Personally, I think a HCC would look awesome on her, kind of like Bambi's, but keep in mind she doesn't have much ear/tk/leg hair yet, so it will be kind of awkward for a bit while she grows into it, same with the miami. But the body is long enough to shape into a short, but nice little jacket.  Do you keep up with brushing a lot? If so, then I think the HCC is an awesome choice. If you don't brush much, then a bikini/miami may be better for now, to help you for the coat change and in case all that hair on her body is tangled. 
I say, if you want to keep a good amount of hair, brush her body and legs THOROUGHLY (with a comb and etc, make sure her hair is knot-free) before bringing her in to ensure the groomers don't have to do too much dematting or any of that, as they'll probably have to shave her real close if she's matted.


----------



## faerie (Mar 27, 2010)

to partial to poodles:
she's not matted up. i just brushed and combed her a few minutes ago. i brush her several times a week and follow up with a greyhound comb.

should i have posted a pic of her just brushed so you can see that she' is a not a matted mess? i can go try to get one except she's asleep. this picture shows about the length of her coat which is why i posted it. my other shots are usually of her wrestling with a labrador or head shots.

i am taking her in before the coat change so that she doesn't get all matted up.

i've been taking her to the same groomer since she was 6 weeks old and they've been doing her face feet & tail and tummy. she's the one that said it was okay to wait til she was about this age before cutting off the puppy hair.

are you frustrated because i am a a lay dog owner and not a professional?


----------



## Aidan (Mar 4, 2009)

I don't think P2P was meaning any harm..as a groomer she's probably seen a lot of matted dogs..and I can see in the pic how it can look matted. 

I'd never know until I ran my fingers through it. Also, i've met some poodles who literally come in every 8 weeks without ever seeing a brush in between, they LOOK terrible but EVERYTHING comes out in the bath/blow dry because they have such an amazing coat to work with that all the tangles just come right out quite easily.

In any case if it turns out she's matted just remember that it's hair and it will grow back. A lot of first time poodle owners will do lots of brushing but only get the top layer. It does happen, but hey..if I see that happening I usually work on some dematting without charging..just because I like to see someone trying..and it takes a lot of work to properly care for a poodle coat! Especially if you don't happen to be a dog groomer.

So kudos for brushing and combing. You are already doing what 90% of my customers refuse to do!

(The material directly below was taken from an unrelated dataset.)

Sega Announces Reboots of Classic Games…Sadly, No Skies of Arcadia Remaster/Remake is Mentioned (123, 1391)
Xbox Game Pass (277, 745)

She doesn't look in horrible shape..but like I said..i'd never know till I felt the dog..so just trust your groomers judgement and if it turns out they suggest shaving just go with it. Hair grows back incredibly fast during the summer.


----------



## faerie (Mar 27, 2010)

Birdie said:


> Wow.. um.. P2P... was all that really necessary? :\ I don't think the whole detailing of what a "challenge" her dog would be for you to groom is very appropriate for the topic.
> 
> .. Anyway, I think as long as you bring in a photo and are clear with the groomers of what you want (and take into account that there may be complications, such as mats or not enough hair, your dog my look a bit strange at first, but will grow into a trim). But you said you trust this groomer, and she is familiar with poodles, so I think your baby will look fine.  Don't worry too much!!
> 
> ...


i am aware that my puppy is just that, a puppy and has a while before she will look right. i am trying to get a nice cut on her to as she transitions into her adult coat. this is why i was looking at the miami and/or the modified hcc with short jacket.

btw, temperance has always had a coat that i'll brush and comb and she'll poof (hence her nickname) and about 10 minutes later she's curly again.

my sister has a spoo puppy who has really long straight slightly wavy hair.

oh and if the groomer thinks cleaning up the topknot a bit will help as she grows, then i'll be okay with that. i just don't want it short, nor the ears. i do love her long ears.


----------



## Birdie (Jun 28, 2009)

Well then cool!  Sounds like you're very dedicated with the brushing, so you'll probably be good to go. 
All the groomers I know clean up a TK in the groom as a default, but they never take it short short unless the owner requests it. Just a bit of shaping up and making it look tidy. They surely won't touch it if you request they leave it alone. 

Post pics when you get her hair cut!! I'd love to see how she turns out  she's awfully cute.


----------



## faerie (Mar 27, 2010)

spoke w/ my groomer today. the email didn't go through so i am resending. she feels that we can work together to get temperance into a lovely clip as she grows into her adult coat.

sorry, for the enthusiasm. i feel thoroughly chastised.


----------